37. GERA

4.7K 289 9
                                    

09.45 PM

Hening, tidak ada percakapan sejak sepuluh menit yang lalu. Diko memutuskan menerima ajakan Valetta untuk bertemu. Jika boleh jujur, Diko sangat merindukan Valleta. Diko tidak mau munafik dengan perasaannya sendiri. Hingga saat ini pun rasa cinta dan sayangnya pada Valleta masih ada. Akan tersimpan selama Valleta juga masih memiliki perasaan yang sama padanya.

Suasana canggung di taman yang ramai ini sungguh terasa jelas. Diko dan Valleta duduk dengan memberikan jarak satu sama lain. Bergelut dengan ego masing-masing.

Sampai akhirnya, Valleta tersenyum dan menolehkan kepalanya ke arah Diko. Gadis itu berkata, "Kamu nggak kangen sama aku, Lan?"

Diko masih diam. Membuat Valleta tersenyum masam dan kembali mengeluarkan suaranya.

"Besok aku udah pulang ke Amerika lagi. Kamu yakin nggak mau ngobrol banyak sama aku? Kamu nggak mau ngajak aku jalan-jalan besok?"

Valleta menghela napasnya panjang saat Diko masih saja diam di tempatnya. Bahkan menoleh ke arahnya pun tidak.
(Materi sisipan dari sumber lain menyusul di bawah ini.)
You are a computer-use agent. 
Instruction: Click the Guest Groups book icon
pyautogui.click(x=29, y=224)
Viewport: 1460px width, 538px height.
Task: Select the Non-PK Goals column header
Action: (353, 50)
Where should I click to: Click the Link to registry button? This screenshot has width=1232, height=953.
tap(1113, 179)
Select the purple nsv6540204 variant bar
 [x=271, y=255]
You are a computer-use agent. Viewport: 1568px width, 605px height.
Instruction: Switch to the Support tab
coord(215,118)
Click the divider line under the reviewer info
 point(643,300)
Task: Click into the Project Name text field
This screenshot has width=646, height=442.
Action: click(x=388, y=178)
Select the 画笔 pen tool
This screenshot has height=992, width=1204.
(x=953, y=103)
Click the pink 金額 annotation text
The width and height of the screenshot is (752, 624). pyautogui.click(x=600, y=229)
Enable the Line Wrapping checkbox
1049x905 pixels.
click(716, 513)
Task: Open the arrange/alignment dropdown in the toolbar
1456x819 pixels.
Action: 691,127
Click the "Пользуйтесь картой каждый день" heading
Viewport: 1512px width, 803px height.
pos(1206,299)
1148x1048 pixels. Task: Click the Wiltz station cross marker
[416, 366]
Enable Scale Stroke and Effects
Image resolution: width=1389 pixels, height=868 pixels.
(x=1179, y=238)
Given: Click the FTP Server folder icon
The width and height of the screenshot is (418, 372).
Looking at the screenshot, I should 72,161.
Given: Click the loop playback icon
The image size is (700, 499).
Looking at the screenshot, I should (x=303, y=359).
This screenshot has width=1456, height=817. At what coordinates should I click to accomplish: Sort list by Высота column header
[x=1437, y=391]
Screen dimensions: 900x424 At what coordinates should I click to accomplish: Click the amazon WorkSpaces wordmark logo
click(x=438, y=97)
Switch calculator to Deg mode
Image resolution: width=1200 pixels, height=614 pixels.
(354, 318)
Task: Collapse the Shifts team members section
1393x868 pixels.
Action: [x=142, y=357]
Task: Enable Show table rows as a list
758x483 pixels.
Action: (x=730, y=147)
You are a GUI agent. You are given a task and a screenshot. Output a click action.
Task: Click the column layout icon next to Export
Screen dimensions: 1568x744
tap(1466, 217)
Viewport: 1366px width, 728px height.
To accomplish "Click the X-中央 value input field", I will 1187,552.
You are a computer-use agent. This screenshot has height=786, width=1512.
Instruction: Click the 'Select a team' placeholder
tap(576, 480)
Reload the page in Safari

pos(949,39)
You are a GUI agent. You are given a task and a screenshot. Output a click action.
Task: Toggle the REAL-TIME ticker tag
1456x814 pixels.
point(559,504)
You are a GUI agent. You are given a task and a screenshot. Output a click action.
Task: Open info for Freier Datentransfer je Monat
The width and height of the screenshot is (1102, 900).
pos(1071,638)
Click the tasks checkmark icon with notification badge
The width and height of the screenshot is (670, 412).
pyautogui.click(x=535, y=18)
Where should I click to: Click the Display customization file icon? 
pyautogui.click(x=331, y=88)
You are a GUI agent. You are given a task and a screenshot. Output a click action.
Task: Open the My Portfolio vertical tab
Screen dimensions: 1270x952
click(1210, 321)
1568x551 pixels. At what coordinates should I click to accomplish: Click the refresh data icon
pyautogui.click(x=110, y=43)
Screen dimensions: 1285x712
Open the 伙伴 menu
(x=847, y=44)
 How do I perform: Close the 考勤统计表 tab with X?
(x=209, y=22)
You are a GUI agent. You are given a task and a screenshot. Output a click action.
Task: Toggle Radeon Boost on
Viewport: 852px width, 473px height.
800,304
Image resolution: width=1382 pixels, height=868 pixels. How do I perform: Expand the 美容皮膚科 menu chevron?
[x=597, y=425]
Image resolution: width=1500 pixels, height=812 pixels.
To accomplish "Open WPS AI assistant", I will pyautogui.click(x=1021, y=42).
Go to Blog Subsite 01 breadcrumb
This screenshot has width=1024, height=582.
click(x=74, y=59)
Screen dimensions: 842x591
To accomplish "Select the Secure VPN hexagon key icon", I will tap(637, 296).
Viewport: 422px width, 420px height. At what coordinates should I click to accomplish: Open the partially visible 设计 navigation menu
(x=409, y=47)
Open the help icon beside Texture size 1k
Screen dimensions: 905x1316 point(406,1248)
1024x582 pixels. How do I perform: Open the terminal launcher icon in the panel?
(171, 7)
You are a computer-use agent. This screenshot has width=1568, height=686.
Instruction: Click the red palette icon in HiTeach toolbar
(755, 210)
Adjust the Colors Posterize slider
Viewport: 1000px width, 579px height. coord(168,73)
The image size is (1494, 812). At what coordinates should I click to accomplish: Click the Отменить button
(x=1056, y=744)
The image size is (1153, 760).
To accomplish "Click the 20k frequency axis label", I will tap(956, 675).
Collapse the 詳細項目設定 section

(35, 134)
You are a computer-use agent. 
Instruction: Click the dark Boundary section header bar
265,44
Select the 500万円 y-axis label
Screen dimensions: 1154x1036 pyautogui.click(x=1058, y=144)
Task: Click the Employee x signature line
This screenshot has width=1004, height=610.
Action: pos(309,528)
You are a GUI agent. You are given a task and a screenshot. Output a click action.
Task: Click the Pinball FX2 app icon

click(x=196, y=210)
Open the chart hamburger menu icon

"Tadi aku kan dateng ke acara nikahnnya saudara. Di sana ada Gesang dan Rania. Mereka deket ya? Aku baru tau," kata Valleta dengan tawa hambarnya. "Seandainya waktu itu aku nggak pindah ke Amerika, aku nggak bakalan ketinggalan info tentang kalian di sini. Hubungan kita juga masih baik-baik aja," lanjutnya dengan senyum miris.

Diko menatap lurus ke depan. Lidahnya kelu saat ingin menanggapi semua ucapan Valleta. Entah kenapa, rasa sesak terasa di dadanya. Suara Valleta, senyum Valleta, harum wangi Valleta, setiap lekuk wajah Valleta, sukses membuat jantung Diko berdegup kencang. Seperti merasakan cinta pertama kali pada Valleta dulu.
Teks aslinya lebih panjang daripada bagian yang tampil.